# Exercise prompt
The string "size" appears in some lines of the entries that follow; copy each such line.

# Given information
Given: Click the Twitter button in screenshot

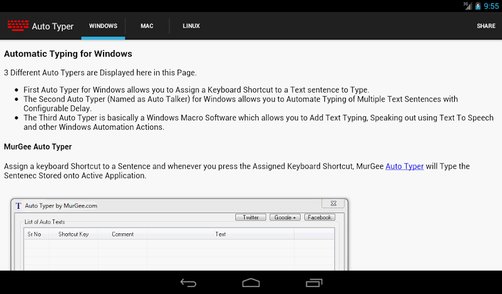Looking at the screenshot, I should pyautogui.click(x=250, y=218).
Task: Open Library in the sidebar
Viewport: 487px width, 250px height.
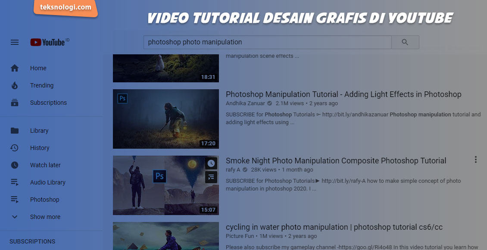Action: pos(39,131)
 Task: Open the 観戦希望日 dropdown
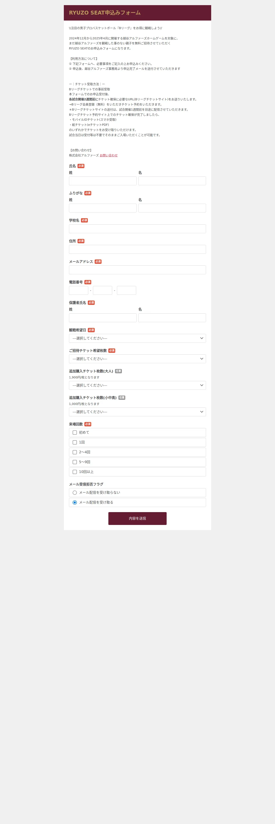[137, 338]
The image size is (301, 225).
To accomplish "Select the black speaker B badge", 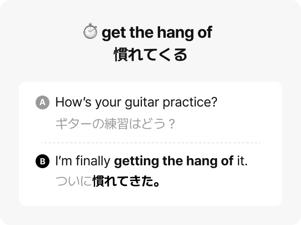I will 43,161.
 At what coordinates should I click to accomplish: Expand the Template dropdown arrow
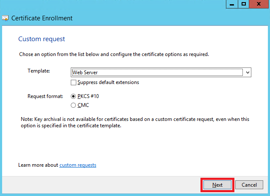(248, 73)
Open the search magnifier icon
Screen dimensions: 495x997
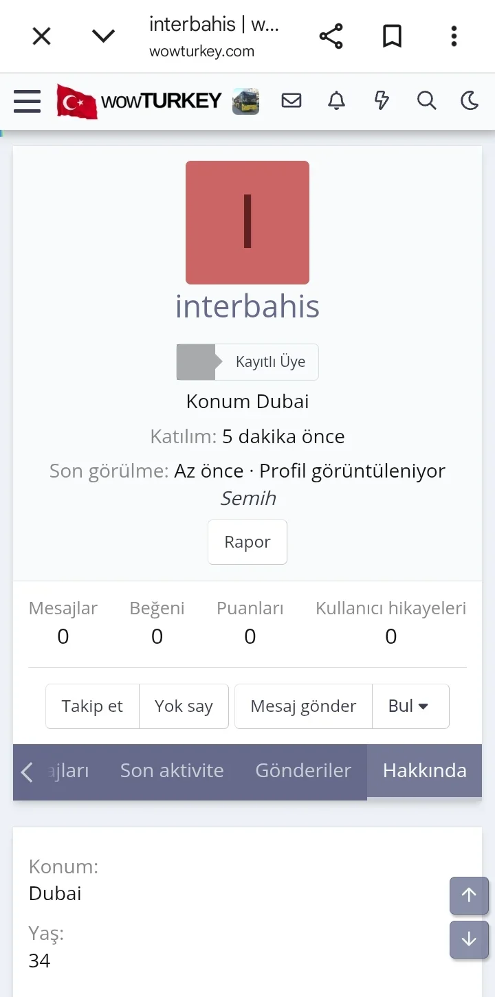(x=426, y=101)

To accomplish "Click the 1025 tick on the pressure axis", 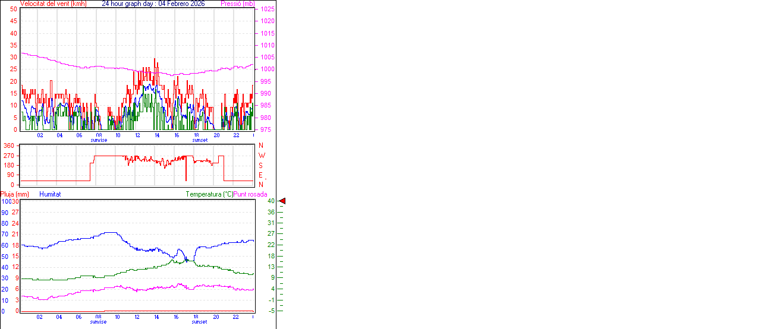I will click(x=268, y=10).
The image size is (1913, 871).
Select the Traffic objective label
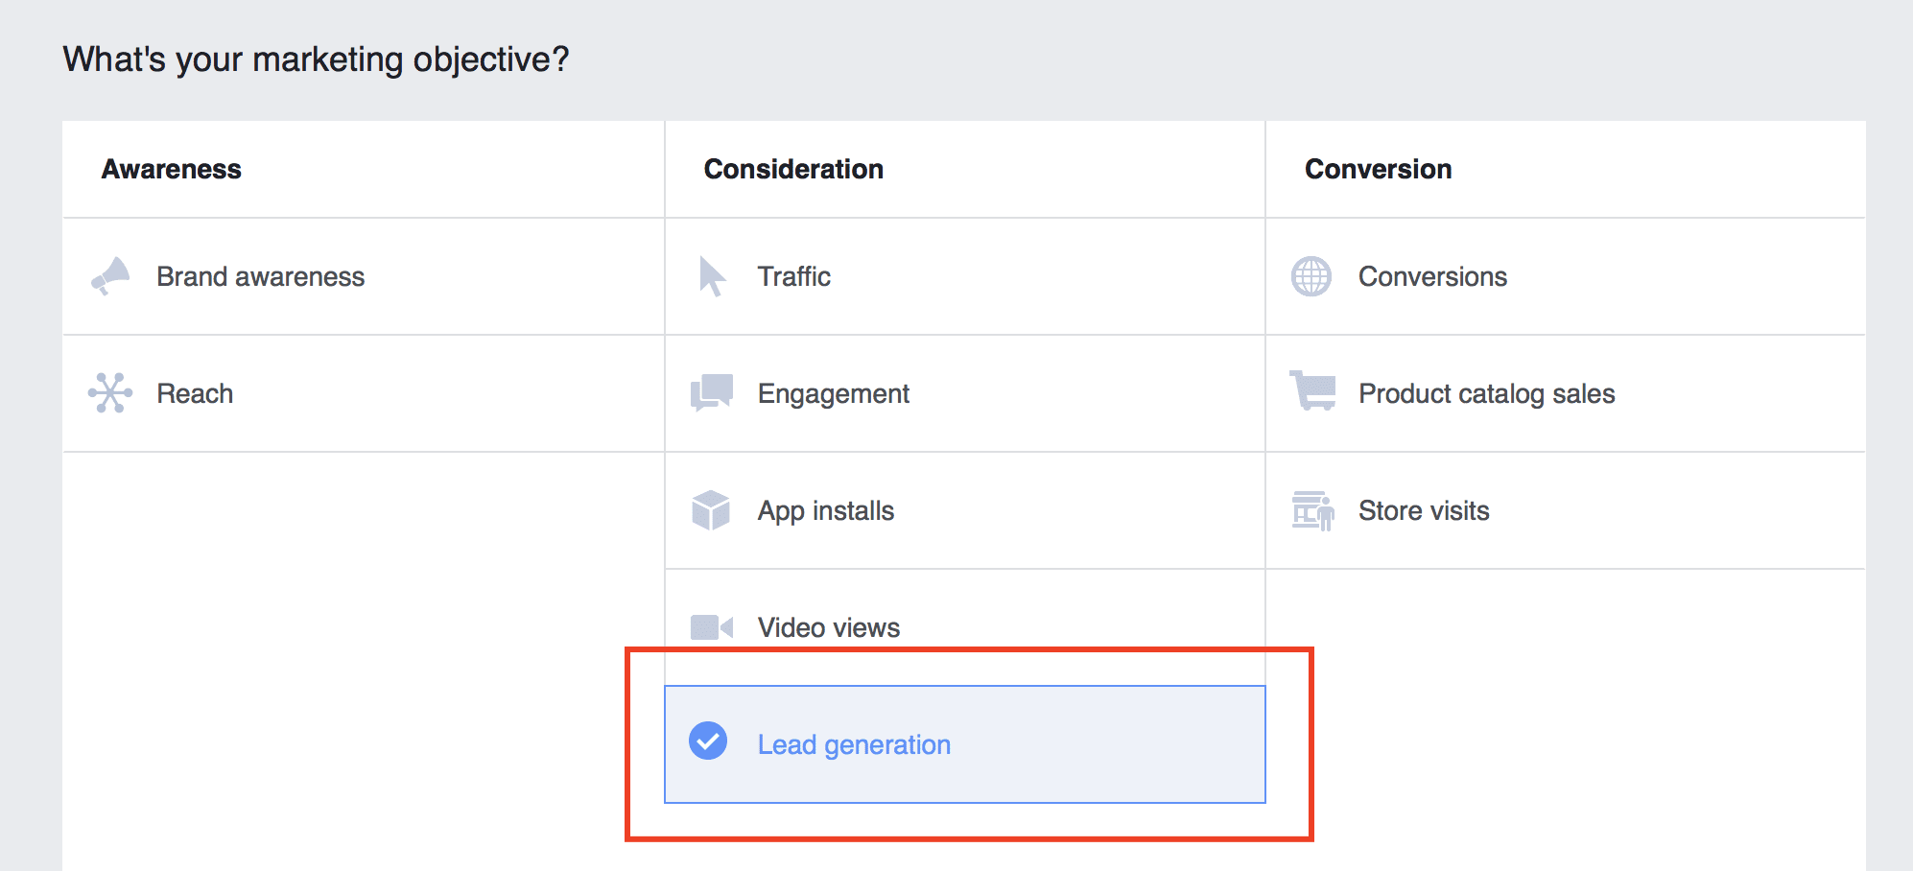tap(793, 277)
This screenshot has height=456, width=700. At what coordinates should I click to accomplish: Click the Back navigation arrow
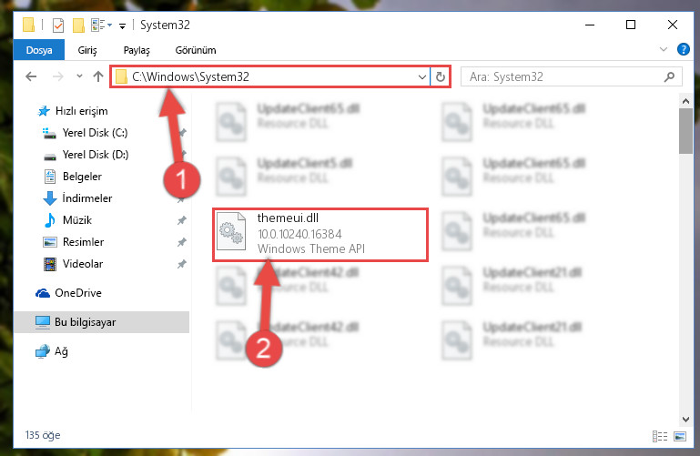click(31, 76)
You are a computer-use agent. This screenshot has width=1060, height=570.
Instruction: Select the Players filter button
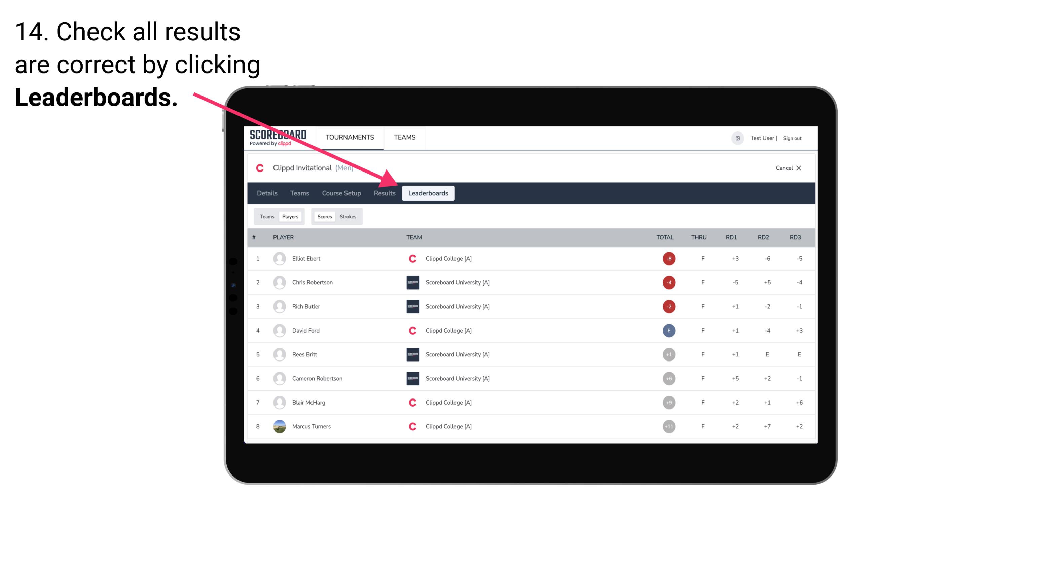coord(290,216)
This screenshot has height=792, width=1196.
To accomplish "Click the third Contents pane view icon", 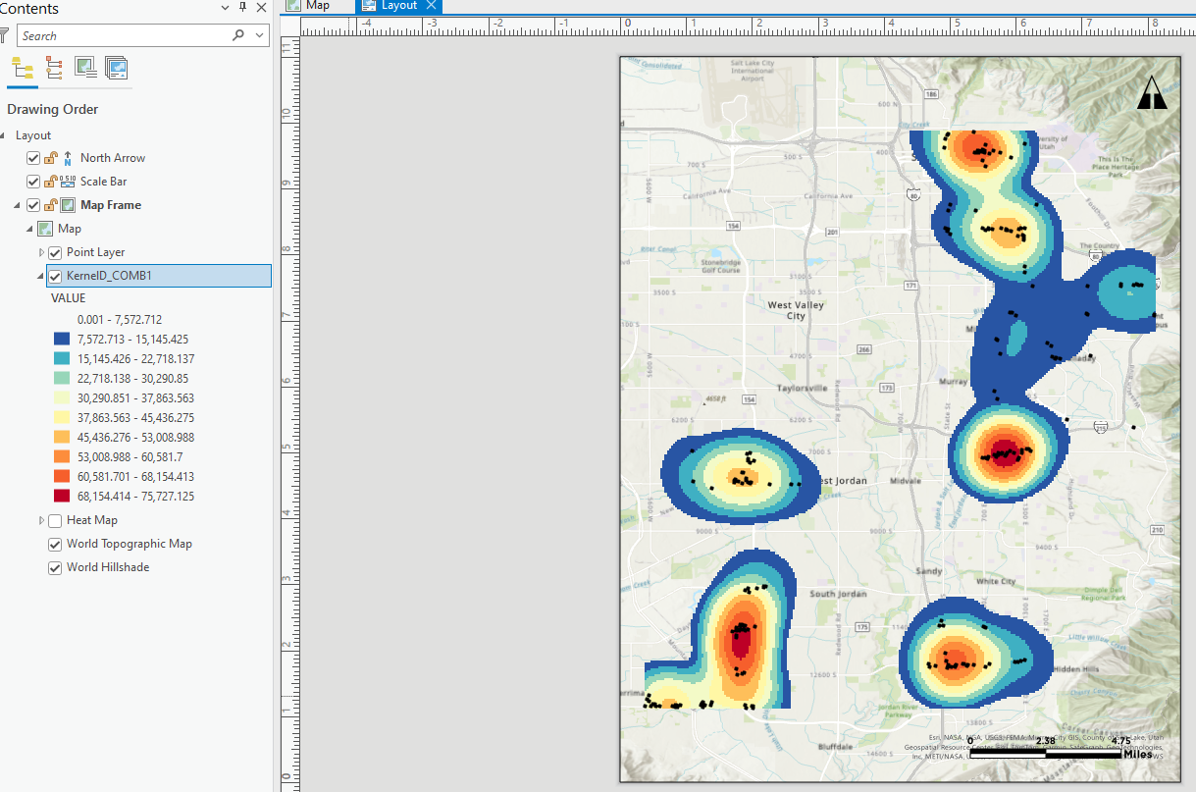I will point(84,69).
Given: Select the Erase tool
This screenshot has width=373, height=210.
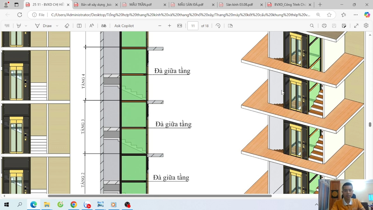Looking at the screenshot, I should (x=67, y=26).
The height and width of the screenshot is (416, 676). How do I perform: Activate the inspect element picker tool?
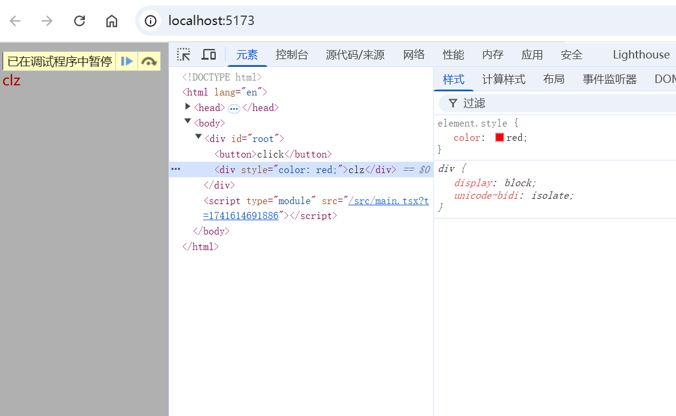183,54
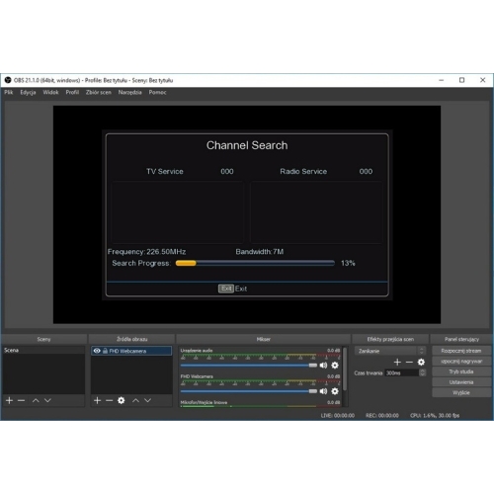The width and height of the screenshot is (494, 494).
Task: Click Rozpocznij stream button
Action: click(461, 351)
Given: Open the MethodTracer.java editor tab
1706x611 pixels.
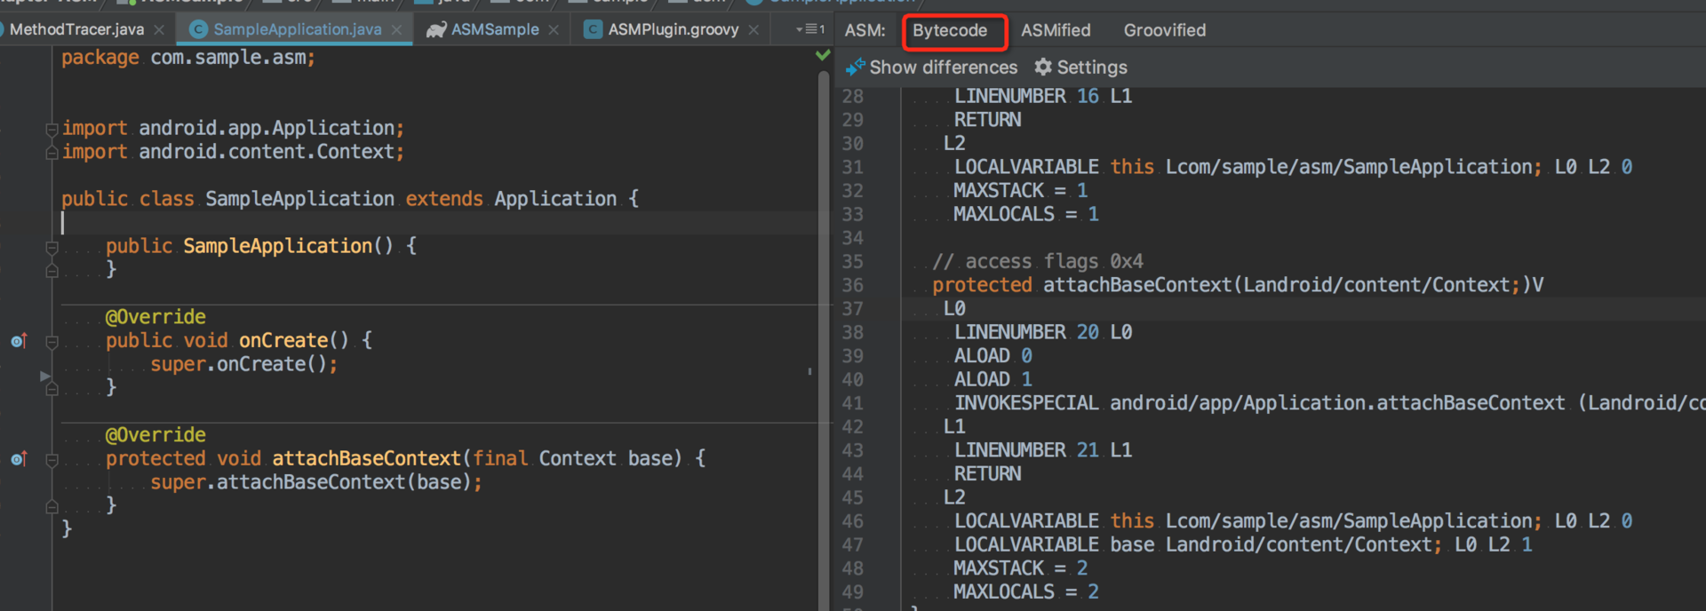Looking at the screenshot, I should (x=76, y=30).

# Result for this task
The image size is (301, 225).
The image size is (1913, 871).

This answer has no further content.